§ Material provided
┄┄┄┄┄┄

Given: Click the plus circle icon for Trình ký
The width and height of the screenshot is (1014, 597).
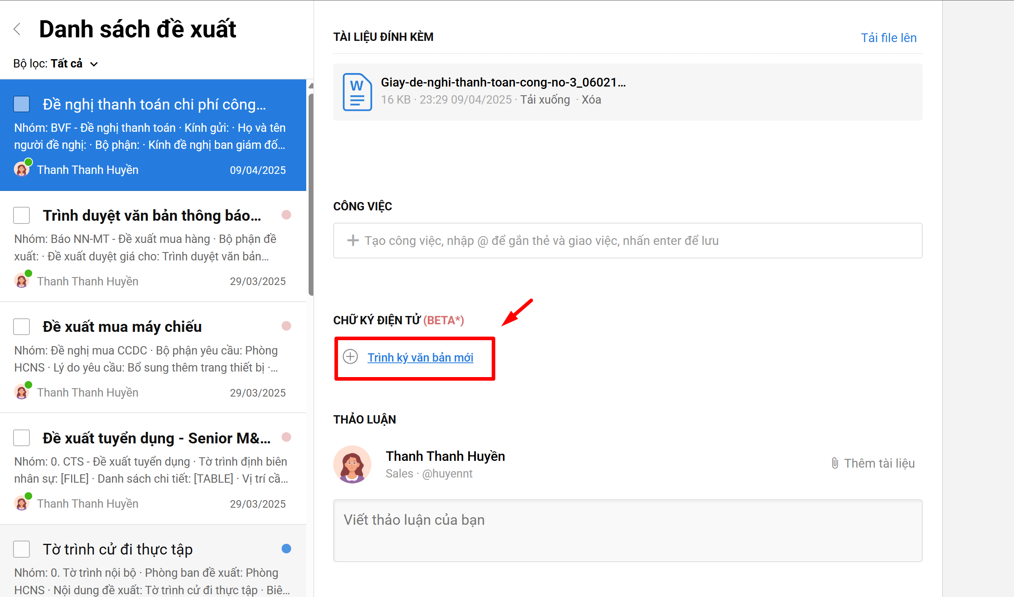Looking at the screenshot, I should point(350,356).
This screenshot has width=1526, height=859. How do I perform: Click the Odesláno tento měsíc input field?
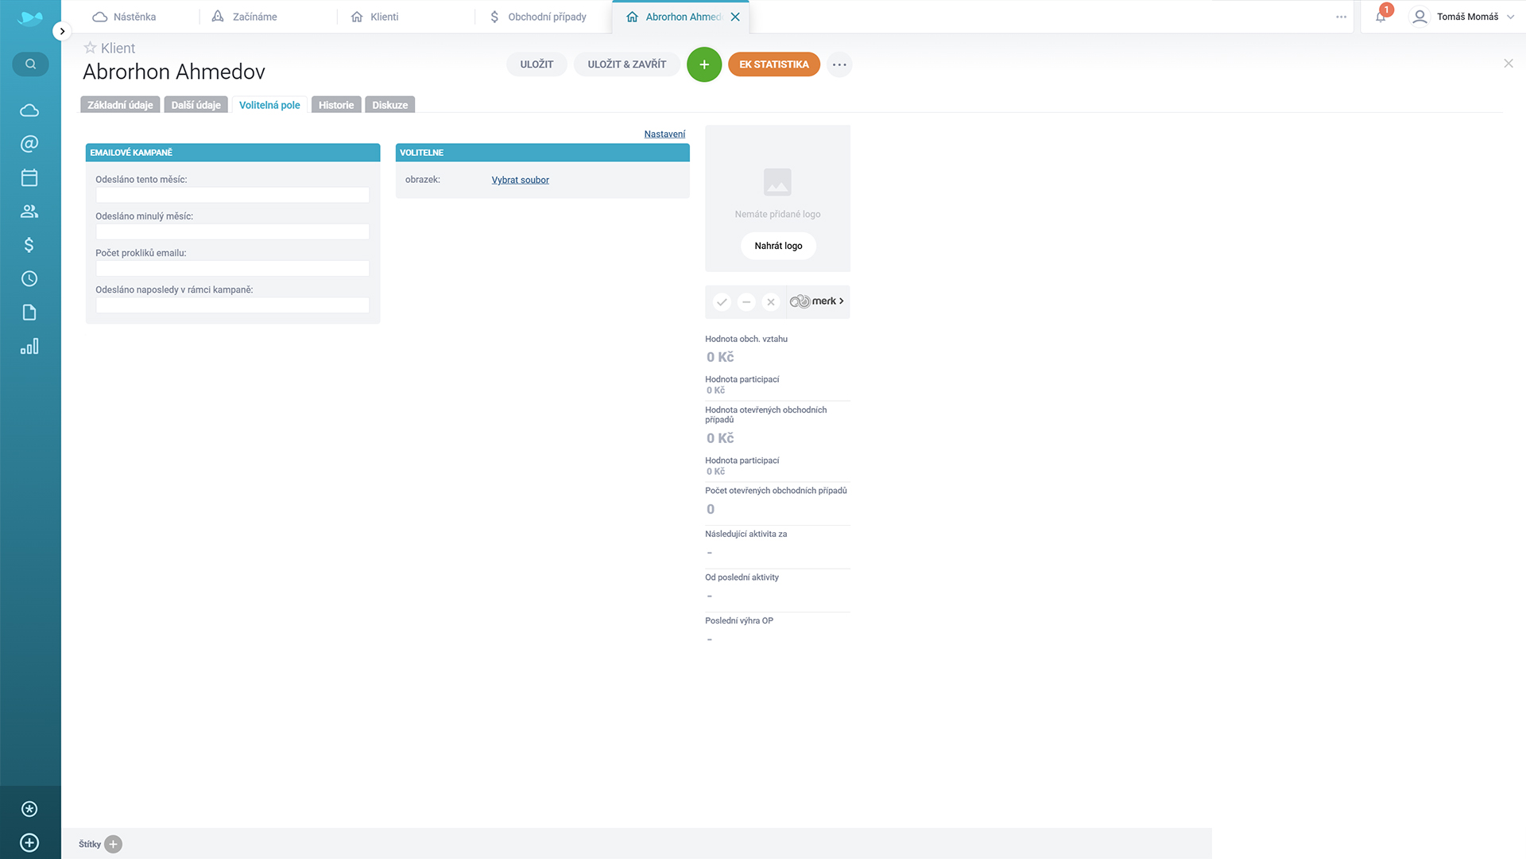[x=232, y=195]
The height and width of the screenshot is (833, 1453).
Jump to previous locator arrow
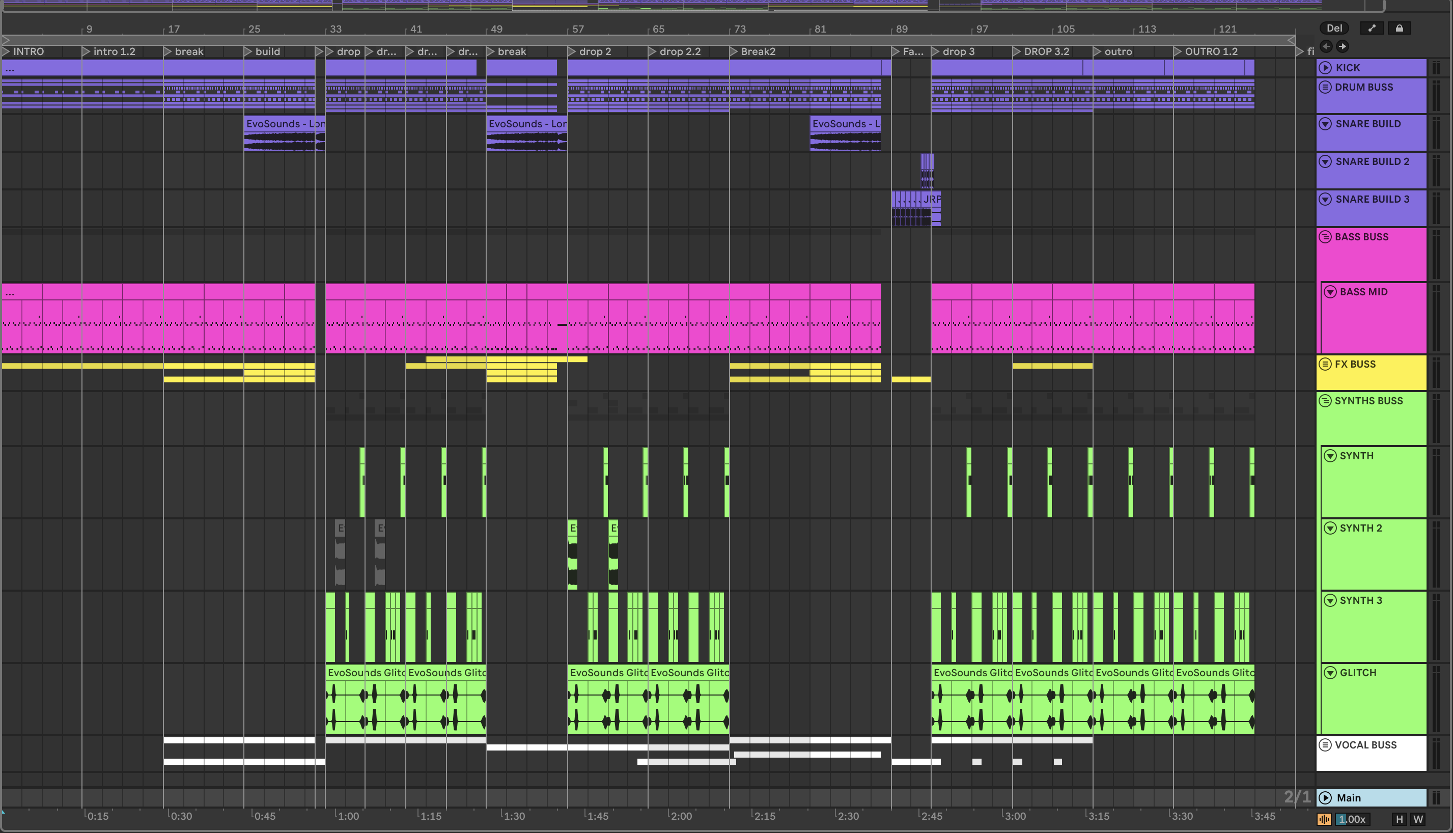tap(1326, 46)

┄┄┄┄┄┄

§ About this exercise
Reproduce the data above in full, exactly, with the images removed.

§ Answer to the exercise
Given: Click the plus circle icon for Trình ký
The width and height of the screenshot is (1014, 597).
Looking at the screenshot, I should point(350,356).
This screenshot has width=1526, height=859. How do I perform: Click the Odesláno tento měsíc input field?
[x=232, y=195]
The height and width of the screenshot is (833, 1453).
Jump to previous locator arrow
tap(1326, 46)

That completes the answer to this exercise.